Не вырвалась, а просто ушла, невесомо босиком ступая по своей, па́ром щекочущей пятки, земле. И Баландин вот вышел теперь вот – за ней, за крупнейшей в окру́ге землевладелицей, но не смеет ее догонять, плетется сильно поодаль следом, тупо глядя под ноги и на носки ботинок. Ну брошенный влюбленный.
Не брошенный даже, а не замеченный – мусором жизни в генетических дебрях. Который так легко ожил.

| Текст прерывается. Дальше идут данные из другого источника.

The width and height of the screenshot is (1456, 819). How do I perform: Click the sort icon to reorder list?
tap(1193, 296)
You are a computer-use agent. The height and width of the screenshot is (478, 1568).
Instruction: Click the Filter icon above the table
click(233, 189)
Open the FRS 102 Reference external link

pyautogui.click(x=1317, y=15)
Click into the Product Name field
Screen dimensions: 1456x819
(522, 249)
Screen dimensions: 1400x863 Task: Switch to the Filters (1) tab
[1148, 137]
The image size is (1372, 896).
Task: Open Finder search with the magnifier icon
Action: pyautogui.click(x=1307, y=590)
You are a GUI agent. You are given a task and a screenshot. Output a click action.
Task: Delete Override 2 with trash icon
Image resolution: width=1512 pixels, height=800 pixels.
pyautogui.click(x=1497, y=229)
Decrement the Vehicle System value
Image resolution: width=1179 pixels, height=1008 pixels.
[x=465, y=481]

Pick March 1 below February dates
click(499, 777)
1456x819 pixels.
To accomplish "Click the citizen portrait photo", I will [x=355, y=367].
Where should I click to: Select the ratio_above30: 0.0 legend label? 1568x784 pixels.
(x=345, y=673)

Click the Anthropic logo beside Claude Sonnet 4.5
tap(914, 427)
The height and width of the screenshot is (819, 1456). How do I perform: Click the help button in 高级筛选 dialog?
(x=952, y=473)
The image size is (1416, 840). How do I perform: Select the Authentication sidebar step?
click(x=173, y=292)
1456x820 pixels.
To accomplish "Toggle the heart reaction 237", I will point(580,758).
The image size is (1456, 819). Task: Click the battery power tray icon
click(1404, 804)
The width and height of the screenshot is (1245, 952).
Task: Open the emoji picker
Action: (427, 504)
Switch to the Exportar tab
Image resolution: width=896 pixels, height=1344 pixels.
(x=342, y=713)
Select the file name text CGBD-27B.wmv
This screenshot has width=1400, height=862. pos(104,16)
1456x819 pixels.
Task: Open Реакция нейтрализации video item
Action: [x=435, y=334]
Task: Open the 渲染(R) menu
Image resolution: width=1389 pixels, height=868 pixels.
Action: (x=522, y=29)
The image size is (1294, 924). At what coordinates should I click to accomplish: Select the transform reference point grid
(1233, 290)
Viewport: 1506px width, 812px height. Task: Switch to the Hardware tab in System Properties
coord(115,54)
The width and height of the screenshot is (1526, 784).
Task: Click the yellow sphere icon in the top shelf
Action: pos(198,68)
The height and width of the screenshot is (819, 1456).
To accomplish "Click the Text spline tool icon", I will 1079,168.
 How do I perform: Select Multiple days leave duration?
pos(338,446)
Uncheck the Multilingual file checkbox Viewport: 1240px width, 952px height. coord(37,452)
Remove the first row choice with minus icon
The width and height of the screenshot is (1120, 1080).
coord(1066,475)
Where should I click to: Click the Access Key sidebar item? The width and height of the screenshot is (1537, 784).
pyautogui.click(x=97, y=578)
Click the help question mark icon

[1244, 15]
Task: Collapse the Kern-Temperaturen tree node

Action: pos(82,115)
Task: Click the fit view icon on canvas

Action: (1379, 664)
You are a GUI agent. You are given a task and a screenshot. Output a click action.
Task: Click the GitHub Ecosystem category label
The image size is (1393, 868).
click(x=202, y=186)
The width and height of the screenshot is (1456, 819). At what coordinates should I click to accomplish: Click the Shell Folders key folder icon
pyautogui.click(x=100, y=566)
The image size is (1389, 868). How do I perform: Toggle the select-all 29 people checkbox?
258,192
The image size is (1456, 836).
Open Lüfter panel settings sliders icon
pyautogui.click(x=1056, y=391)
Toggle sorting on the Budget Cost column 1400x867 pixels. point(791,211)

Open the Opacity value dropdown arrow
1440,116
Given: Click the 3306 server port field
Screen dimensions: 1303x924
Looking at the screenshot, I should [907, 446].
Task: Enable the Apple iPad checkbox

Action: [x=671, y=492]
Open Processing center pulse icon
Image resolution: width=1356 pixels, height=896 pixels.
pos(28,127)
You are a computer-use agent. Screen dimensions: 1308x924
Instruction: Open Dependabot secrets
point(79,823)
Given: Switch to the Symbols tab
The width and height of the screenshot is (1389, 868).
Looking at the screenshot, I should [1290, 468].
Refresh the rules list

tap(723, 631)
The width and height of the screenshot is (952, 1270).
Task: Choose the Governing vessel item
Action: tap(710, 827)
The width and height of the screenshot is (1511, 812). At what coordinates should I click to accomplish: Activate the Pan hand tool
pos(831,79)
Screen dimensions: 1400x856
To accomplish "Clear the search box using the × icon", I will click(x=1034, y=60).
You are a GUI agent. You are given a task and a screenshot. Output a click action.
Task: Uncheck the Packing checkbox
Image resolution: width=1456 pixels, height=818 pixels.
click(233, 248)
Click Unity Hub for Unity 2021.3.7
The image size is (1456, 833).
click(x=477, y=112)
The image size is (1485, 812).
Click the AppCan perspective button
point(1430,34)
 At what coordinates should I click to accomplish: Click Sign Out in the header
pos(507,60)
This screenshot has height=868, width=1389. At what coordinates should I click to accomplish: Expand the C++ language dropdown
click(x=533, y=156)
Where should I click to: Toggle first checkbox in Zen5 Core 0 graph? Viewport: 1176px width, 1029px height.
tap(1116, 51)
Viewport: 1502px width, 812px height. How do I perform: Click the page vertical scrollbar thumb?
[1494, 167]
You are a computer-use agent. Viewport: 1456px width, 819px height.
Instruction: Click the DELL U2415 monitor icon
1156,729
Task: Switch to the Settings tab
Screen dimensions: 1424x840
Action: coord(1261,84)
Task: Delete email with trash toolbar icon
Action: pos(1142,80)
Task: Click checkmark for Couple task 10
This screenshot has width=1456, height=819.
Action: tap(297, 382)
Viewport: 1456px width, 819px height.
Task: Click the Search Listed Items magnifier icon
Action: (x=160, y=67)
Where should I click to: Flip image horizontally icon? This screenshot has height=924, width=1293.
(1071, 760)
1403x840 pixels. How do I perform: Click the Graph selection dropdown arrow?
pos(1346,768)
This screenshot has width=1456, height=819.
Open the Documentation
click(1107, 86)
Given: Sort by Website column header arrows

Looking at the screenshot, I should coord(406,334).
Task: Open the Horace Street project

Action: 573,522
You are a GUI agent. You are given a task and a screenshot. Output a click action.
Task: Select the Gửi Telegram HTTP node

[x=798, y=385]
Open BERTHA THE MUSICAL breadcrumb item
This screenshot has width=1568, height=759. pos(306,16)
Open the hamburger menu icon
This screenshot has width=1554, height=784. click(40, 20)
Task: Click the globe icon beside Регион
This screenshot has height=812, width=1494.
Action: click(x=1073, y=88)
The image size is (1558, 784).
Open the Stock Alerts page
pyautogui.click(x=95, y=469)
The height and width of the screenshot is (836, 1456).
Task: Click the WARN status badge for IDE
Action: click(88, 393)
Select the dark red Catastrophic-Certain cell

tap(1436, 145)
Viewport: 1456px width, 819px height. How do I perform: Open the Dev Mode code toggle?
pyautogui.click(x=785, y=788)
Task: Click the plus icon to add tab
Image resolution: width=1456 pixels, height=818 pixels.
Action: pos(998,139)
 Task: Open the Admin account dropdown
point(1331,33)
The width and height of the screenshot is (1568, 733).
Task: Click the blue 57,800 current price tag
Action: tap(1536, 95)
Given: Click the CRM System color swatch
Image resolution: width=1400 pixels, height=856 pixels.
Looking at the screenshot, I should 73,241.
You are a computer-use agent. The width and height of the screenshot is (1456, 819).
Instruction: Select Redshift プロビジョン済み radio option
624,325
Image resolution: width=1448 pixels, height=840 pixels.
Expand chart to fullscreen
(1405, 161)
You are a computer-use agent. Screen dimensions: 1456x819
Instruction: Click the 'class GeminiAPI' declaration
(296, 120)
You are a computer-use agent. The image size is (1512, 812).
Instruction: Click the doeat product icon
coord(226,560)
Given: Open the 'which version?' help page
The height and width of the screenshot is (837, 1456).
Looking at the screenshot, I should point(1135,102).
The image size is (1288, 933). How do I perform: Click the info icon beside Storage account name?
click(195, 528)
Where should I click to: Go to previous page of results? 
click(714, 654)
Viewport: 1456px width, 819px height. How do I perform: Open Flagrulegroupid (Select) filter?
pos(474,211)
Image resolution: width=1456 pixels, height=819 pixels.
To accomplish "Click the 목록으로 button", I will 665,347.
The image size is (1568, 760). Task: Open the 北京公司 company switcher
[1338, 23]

А казался в огромном микроскопе таким не живым и глубочайше маленьким. И вот уже кажется теперь Баландину, что живое живет в каждом неживом и всегда в нем жило; так же, как истина, открытая человеком, была истиной и до этого самого открытия. На самом деле, ничтожнейшего открытия – на фоне того, что скрыто, но давно миру известно. Все кажется глупым, потому что кажется, что все делают вид, что всё давно и́м известно.
Но разве в начале пути не всегда так. В отсутствие даже самого от нуля далекого начала понимания самого, собственно, нача́ла всякие упреки и критика, даже собственная критика поиска этого начала ничего не приносят для приближения из того самого отрицания, из отрицательного края неизвестной шкалы, хотя бы к нулю этой шкалы. Притворившись знающими, легко смеяться над жалкими попытками ухватить нить, ничего не предлагая для поиска в этой черной темноте, не предлагая даже смутных ориентиров постановки самого вопроса. Легко смеяться и задним числом, когда путь уже виден, над тем, кто ощупью слепо мыкался и спотыкался и ощупью искал замочную скважину в незапертой двери, чтобы жизнь подсмотреть в эту скважину между трепещущих строчек.
Жизнь, в совершенстве изучив природу и природу вымысла, всегда сочиняла без всякой заботы о своем читателе еще задолго до того, как этот читатель хотя бы намеком появился. Баландин же долго не мог понять, что проку в такой выдумке, которую никто даже не то что не понимает – нет, о которой даже никто не знает, никто не подойдет, никто не прочтет, никто не оценит. Тираж миллиардный, но читателей ноль. Но теперь он уже вполне понимал и эту шутку. Да, эта шутка самая блестящая. Шутка скрытая, но везде присутствующая.
И Баландин смеялся. И не только над собой. Ну разве не забавно, когда человек с завязанными глазами бьется лбом о стену, спотыкается по притупленному чутью, расставив нелепо руки, растопырив пальцы, когда вокруг него просторно и светло, и нет преград, и ровно. Так и было в той смешной невозможной темноте завязанных глаз, в зазеркалье света, где сложность пространства генофона позволяла действовать лишь вслепую, наощупь. Где неизвестность позволяла лишь ползать на животе по границам множеств; а где-то в темноте ползающая Истина своим сопеньем мыкается, так же смешно тычется во всякий выступающий камень. Остается ползти на это сопение, искать в дремучих потемках ее рук, которые протянуты-ждут и схватят твои, как только коснешься. И вдруг вместо этого встречает тебя – вид с обрыва и падающая бескрылая тень. И ветер задул в зубах окурок. Смешно и то, что тут же ходят и все остряки и забияки, и тут в пыли лежит ими затоптанное, но не открытое. Дай только имя.
Это теоретическое захолустье, где никто никогда не останавливается, устраивало Баландина тогда. Ведь устроит и сейчас. Чем чернее, тем живее мрак. Потому что уж теперь-то есть точка опоры, потому что ему позволено встать на ноги и осмотреться, наконец, в сказочном зазеркалье. Ничего не меняет и даже упрощает то, что теперь у него осталось лишь зеркальное болото, эта магическая лужа.
Одно то, что он может тут стоять, нащупать тень, нащупать ее пульс, понимая, где низ, понимая выродившиеся имена, понимая, куда смотреть, чтобы увидеть полет птиц, делало его волшебником. Он в этой сказке – писатель-сказочник. Мы все остались колдунами. И в танцах с бубнами мы теперь в нашем веке бормочем в трансе четыре имени новых магических элементов.